On 15 September 2015, it was announced that Merrin would captain a representative team for the first time. On 26 September 2015, he led the Prime Minister's XIII in their 2015 clash with Papua New Guinea.

Merrin was a part of the Penrith sides which made the finals series in 2016, 2017 and 2018 bowing out at the second week on each occasion.

After departing Penrith, Merrin signed a contract to join English Super League team Leeds. After just one season with Leeds, it was announced that Merrin was returning to Australia on compassionate grounds. On 29 November 2019 it was revealed that Merrin had signed a two-year deal with St.
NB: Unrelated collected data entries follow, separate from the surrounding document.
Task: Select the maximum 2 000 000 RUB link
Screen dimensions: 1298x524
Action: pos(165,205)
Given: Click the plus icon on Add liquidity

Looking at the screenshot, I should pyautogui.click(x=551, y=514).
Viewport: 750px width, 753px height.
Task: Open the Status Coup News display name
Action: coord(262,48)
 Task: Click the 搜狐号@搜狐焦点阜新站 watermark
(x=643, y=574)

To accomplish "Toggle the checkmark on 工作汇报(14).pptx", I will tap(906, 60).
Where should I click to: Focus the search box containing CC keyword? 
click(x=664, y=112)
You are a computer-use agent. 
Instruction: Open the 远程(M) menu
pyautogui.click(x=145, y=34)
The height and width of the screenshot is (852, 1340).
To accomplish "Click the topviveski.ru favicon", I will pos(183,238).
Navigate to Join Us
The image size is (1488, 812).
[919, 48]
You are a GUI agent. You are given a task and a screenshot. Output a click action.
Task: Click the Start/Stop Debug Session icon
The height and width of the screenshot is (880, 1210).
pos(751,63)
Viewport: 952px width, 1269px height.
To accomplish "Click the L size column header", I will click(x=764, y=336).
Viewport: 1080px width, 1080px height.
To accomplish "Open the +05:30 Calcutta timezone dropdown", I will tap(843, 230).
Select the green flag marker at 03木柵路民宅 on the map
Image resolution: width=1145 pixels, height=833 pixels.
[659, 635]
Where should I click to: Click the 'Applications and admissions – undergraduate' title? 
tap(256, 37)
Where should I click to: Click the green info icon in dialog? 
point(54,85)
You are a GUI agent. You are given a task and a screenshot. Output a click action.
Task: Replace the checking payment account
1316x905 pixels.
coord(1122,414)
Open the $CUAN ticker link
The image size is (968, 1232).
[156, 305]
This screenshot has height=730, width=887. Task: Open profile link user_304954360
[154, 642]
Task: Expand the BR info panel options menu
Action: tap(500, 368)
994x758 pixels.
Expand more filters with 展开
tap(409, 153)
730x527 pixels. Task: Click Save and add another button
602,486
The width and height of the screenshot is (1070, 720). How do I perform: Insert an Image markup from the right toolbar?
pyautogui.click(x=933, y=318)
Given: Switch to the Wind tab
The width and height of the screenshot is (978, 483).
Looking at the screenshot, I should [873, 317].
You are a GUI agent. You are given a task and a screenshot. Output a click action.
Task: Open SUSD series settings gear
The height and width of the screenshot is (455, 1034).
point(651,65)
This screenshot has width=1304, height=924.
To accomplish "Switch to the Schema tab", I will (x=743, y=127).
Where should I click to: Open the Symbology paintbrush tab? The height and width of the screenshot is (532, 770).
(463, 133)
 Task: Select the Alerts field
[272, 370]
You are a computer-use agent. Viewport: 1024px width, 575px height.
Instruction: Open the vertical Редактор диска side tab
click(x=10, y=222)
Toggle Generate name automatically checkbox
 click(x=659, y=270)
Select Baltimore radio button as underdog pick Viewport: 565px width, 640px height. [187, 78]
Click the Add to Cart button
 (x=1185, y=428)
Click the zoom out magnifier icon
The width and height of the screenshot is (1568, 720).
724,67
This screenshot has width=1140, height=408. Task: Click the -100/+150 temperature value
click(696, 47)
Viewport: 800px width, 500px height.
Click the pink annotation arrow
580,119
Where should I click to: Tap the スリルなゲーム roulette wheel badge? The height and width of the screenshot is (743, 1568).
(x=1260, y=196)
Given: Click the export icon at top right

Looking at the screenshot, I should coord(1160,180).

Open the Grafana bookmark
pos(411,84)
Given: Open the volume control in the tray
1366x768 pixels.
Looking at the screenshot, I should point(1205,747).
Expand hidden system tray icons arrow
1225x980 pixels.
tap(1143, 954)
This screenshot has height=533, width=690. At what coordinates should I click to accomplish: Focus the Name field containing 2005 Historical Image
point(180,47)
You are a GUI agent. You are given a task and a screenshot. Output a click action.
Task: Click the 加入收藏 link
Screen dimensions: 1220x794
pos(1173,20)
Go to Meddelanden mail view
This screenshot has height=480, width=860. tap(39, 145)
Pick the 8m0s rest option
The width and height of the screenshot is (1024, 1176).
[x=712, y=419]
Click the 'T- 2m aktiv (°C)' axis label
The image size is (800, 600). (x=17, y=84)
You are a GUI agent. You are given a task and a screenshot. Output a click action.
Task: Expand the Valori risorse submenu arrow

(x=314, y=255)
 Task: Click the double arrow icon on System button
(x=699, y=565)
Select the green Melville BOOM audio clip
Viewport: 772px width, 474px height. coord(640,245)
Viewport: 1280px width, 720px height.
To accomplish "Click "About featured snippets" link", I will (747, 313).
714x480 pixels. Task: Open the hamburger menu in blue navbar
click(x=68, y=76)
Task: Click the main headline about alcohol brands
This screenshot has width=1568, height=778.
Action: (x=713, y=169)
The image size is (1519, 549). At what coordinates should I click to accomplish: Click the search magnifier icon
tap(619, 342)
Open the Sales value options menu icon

George Illawarra.

On 21 April 2021, Merrin announced his retirement from rugby league effective immediately.

==Personal life==
Merrin was engaged to world-class surfer Sally Fitzgibbons.

Merrin was in a long-term relationship with Jessica Watson and the couple had their first son in March 2020 and their second son in November 2021.

On 4 November 2025, it was reported that Merrin had been arrested and charged by police in New South Wales due to his alleged theft of cryptocurrency.